Тем не менее Н.И. Милютенко не исключает, что «незадолго до смерти Владимир предполагал соправительство Святополка с Борисом, а возможно, и Глебом по византийскому образцу»[53]. В этом случае Святополк как старший представитель дома Рюриковичей вполне мог выполнять функции регента[54], однако для принятия подобной гипотезы необходимо исходить как минимум из того, что к 1015 г. конфликт между Владимиром и Святополком, о котором сообщает Титмар Мерзебургский, был исчерпан. Как бы то ни было, к моменту смерти Владимира Святополк опирался на поддержку вышегородских «болярцев», которым, по свидетельству летописи и «Анонимного сказания», он поручил убийство Бориса. Правда, их социальное положение до сих пор остается спорным, поскольку одни историки видят в них членов княжеской дружины[55], а другие – лидеров вышегородской общины[56].
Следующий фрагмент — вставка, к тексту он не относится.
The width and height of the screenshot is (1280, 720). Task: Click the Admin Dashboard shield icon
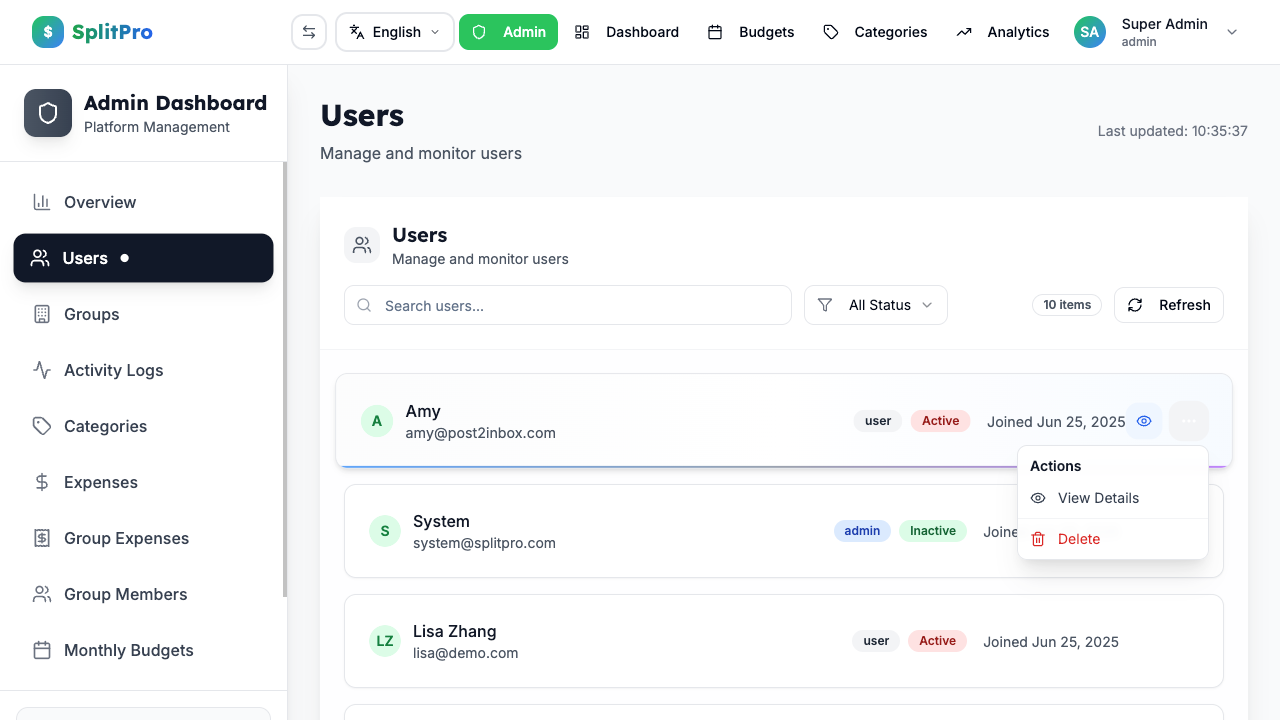tap(48, 113)
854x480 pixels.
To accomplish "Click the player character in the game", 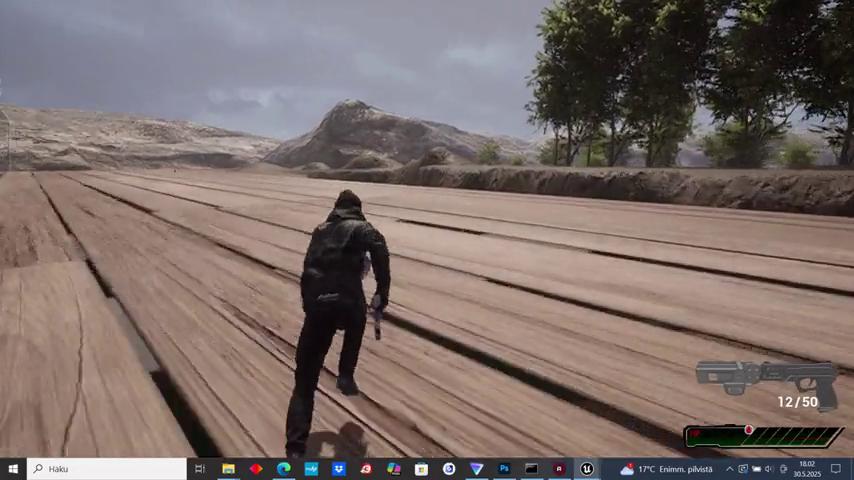I will click(336, 300).
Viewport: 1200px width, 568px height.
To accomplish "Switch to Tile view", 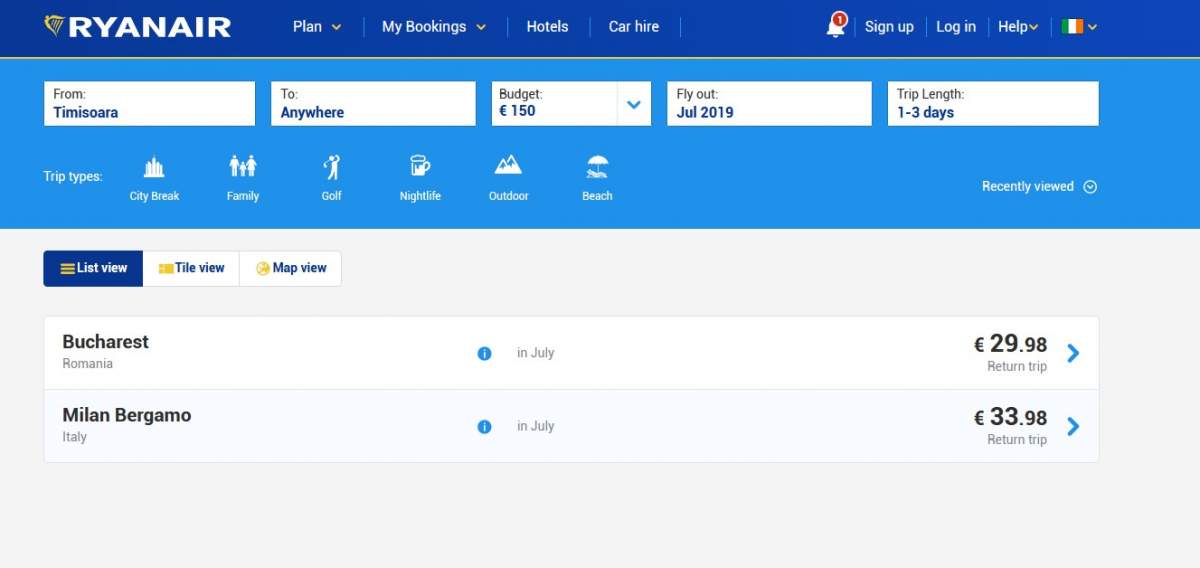I will point(191,268).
По словам С.М. Соловьева, впервые рассмотревшего династический конфликт 1015–1019 гг. в сравнительно-историческом аспекте, причиной междукняжеской вражды была «давняя ненависть Святополка к Борису как сопернику, которому отец хотел оставить старший стол мимо его; явное расположение дружины и войска к Борису, который мог воспользоваться им при первом случае, хотя теперь и отказался от старшинства; наконец, что, быть может, важнее всего, пример соседних государей, с одним из которых Святополк находился в тесной связи, объясняют как нельзя легче поведение Святополка: вспомним, что незадолго перед тем в соседних славянских странах – Богемии и Польше – обнаружилось стремление старших князей отделываться от родичей насильственными средствами. Первым делом Болеслава Храброго польского по восшествии на престол было изгнание младших братьев, ослепление других родичей; первым делом Болеслава Рыжего в Богемии было оскопление одного брата, покушение на жизнь другого, а Святополк был зять Болеслава польского; почему ж то, что объясняется само собою в польской и чешской истории, в русской требует для своего объяснения какого-то кодекса родовых прав?»[57]